• **Work to complete**: Could you copy out the entries below word for word, leaving out the pictures?

• **Raw records**:
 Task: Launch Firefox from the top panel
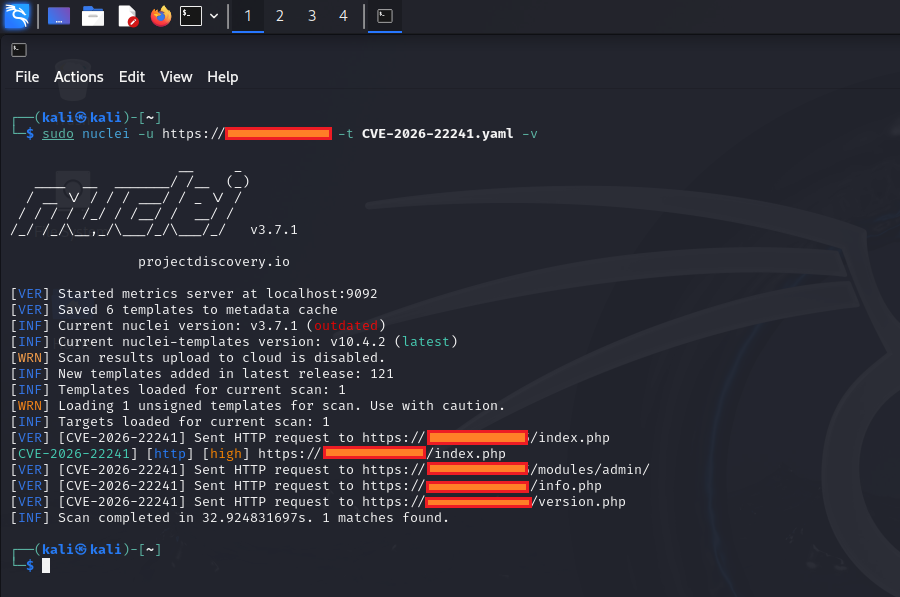click(160, 16)
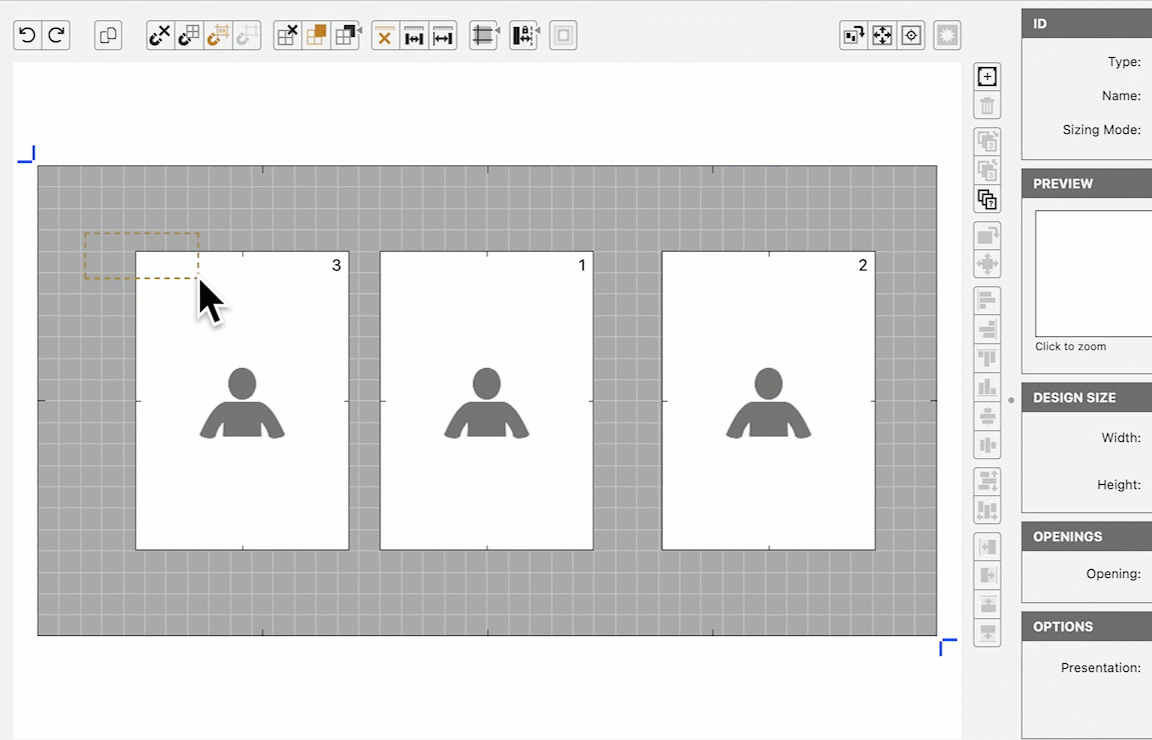Select the orange grid overlay icon
The width and height of the screenshot is (1152, 740).
316,36

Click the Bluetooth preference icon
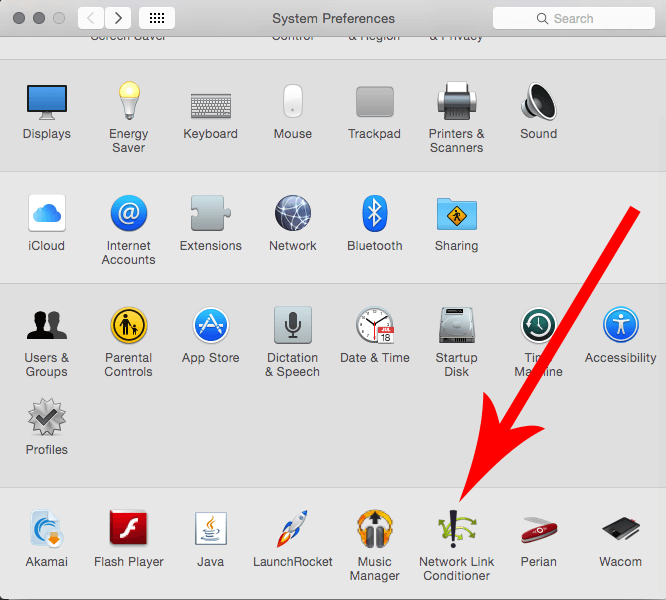374,213
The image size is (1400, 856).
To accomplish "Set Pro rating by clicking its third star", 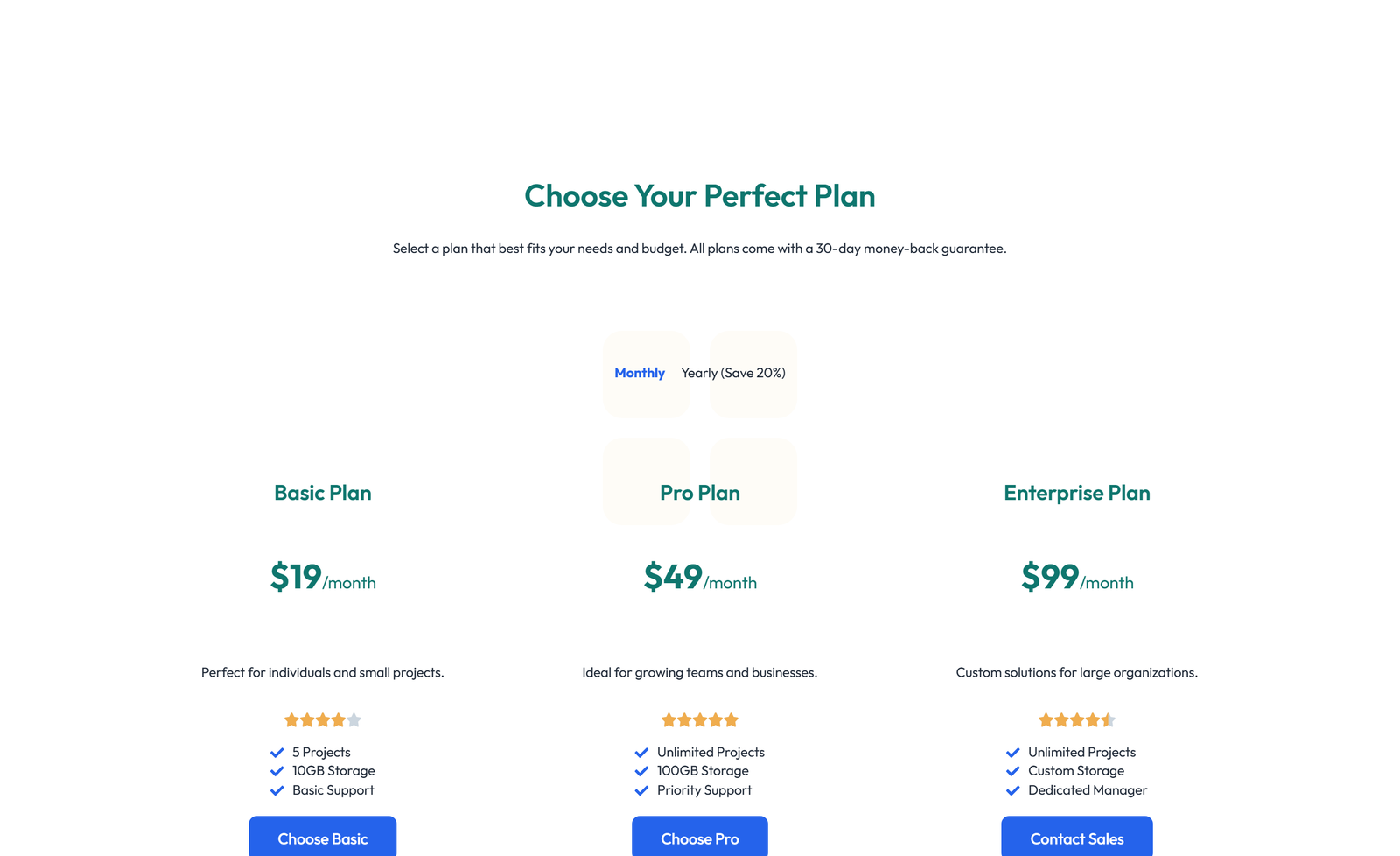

• **Final result**:
 Task: Launch Firefox from the top panel
click(160, 16)
Select the orange grid overlay icon
The width and height of the screenshot is (1152, 740).
316,36

Click the Bluetooth preference icon
374,213
The image size is (1400, 856).
To accomplish "Set Pro rating by clicking its third star", 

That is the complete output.